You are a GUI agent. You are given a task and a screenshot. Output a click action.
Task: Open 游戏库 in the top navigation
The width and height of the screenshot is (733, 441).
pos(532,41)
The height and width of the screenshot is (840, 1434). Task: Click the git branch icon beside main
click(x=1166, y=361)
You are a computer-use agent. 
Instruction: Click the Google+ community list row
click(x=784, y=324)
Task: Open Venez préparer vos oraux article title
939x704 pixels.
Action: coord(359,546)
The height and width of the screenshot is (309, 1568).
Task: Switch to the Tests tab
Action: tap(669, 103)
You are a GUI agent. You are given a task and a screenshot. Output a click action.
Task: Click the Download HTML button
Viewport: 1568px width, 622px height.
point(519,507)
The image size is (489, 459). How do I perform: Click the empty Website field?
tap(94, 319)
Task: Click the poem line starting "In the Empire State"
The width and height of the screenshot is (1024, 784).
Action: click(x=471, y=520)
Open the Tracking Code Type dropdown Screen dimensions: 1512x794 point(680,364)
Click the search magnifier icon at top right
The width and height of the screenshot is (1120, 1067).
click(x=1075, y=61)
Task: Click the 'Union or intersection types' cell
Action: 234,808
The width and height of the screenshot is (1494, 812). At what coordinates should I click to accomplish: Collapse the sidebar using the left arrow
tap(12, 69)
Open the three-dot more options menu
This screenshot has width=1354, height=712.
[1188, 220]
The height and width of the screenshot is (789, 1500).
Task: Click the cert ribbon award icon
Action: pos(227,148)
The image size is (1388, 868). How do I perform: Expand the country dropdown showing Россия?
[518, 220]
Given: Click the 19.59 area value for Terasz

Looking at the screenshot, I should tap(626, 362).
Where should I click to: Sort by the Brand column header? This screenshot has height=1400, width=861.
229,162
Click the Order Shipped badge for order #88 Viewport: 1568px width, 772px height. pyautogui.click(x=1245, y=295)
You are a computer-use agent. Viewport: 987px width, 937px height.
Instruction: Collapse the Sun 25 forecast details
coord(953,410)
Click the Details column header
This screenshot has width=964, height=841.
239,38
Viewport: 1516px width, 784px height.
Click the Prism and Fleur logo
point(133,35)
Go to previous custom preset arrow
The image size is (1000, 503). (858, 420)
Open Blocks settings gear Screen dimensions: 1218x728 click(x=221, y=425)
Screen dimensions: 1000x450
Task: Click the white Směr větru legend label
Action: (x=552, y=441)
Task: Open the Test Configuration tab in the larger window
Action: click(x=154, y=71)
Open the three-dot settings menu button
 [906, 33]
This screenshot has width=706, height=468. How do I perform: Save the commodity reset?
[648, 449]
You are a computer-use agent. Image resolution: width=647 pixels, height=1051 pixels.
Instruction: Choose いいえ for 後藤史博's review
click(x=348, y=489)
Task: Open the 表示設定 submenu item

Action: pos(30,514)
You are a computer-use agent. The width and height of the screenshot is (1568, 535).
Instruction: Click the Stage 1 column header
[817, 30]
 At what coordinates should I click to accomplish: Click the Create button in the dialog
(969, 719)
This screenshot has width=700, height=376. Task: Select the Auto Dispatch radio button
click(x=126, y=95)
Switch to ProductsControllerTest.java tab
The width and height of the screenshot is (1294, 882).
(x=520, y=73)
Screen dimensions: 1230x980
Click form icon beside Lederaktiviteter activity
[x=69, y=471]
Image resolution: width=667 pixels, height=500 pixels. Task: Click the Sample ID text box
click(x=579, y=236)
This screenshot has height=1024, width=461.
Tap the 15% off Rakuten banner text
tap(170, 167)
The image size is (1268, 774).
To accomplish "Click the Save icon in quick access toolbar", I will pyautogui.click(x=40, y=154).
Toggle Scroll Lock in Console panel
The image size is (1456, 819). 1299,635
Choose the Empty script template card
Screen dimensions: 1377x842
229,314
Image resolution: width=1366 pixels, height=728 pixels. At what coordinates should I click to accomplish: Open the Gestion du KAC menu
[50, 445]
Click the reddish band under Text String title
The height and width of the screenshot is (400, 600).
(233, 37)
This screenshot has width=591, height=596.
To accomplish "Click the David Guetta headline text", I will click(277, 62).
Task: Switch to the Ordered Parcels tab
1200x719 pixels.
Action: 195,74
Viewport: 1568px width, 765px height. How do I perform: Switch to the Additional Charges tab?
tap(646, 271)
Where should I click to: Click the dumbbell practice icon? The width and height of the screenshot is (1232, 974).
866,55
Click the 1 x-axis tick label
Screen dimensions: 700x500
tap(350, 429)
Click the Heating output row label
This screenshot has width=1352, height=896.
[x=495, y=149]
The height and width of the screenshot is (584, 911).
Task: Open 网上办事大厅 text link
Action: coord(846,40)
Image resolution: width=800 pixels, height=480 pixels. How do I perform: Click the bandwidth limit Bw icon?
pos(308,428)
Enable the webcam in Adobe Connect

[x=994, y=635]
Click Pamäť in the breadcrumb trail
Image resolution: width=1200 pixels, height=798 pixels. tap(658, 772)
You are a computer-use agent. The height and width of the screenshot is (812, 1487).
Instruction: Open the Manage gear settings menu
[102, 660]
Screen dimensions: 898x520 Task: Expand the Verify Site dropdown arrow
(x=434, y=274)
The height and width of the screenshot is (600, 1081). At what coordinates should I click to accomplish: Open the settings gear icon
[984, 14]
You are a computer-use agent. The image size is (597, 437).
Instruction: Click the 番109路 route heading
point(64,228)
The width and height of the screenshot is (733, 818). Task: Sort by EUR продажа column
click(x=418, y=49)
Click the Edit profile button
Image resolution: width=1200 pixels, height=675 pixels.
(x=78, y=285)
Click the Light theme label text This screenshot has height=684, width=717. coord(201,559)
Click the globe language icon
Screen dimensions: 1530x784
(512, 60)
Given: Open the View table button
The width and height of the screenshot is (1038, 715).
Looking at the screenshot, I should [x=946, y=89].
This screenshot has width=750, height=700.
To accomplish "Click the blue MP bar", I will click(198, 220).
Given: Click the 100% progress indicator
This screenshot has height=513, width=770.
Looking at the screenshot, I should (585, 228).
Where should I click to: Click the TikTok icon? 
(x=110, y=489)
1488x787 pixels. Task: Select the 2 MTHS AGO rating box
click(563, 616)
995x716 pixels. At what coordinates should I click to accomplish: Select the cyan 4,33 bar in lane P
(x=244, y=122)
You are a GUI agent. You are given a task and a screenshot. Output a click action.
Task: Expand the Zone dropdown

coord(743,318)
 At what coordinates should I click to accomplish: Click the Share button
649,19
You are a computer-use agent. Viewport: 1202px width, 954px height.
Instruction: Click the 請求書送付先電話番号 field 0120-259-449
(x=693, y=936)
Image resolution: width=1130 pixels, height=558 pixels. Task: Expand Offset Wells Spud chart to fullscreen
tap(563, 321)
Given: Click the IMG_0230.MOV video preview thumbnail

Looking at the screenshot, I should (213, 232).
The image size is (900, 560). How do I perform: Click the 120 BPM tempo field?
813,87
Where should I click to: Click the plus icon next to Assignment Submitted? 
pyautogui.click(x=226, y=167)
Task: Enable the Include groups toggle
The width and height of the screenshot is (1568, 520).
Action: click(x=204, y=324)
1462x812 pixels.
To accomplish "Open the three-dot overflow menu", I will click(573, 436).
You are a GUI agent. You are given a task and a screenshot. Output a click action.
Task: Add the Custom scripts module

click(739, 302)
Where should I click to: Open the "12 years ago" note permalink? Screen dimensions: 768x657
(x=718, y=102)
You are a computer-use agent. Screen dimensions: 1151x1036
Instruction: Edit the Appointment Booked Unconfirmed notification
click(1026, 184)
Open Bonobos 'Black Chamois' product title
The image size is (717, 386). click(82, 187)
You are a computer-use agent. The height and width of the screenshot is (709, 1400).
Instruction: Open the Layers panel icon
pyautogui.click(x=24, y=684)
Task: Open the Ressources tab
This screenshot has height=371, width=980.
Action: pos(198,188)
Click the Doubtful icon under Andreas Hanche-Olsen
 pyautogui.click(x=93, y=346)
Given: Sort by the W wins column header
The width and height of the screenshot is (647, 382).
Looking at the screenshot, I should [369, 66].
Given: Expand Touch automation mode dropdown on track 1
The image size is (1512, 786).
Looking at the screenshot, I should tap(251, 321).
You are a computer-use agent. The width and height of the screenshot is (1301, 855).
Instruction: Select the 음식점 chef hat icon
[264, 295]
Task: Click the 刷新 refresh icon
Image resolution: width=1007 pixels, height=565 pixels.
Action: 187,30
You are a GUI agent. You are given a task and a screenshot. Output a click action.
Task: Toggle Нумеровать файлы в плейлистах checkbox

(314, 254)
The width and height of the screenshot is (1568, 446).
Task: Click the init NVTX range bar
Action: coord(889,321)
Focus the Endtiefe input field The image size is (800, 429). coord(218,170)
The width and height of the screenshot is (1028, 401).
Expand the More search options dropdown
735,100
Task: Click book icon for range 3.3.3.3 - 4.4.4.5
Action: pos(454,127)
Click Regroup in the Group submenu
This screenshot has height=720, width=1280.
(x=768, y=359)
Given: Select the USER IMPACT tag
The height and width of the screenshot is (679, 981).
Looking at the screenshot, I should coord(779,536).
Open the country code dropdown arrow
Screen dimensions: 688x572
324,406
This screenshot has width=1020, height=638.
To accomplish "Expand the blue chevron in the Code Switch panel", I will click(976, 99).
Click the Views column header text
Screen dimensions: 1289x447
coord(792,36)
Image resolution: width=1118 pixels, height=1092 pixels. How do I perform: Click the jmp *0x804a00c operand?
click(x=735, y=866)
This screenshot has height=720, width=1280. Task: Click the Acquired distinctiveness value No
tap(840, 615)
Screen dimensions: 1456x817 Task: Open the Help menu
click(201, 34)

____________________

### Task prompt
If a line in the material above contains the word "blue", it counts; give only the number of such lines.

### Task answer
2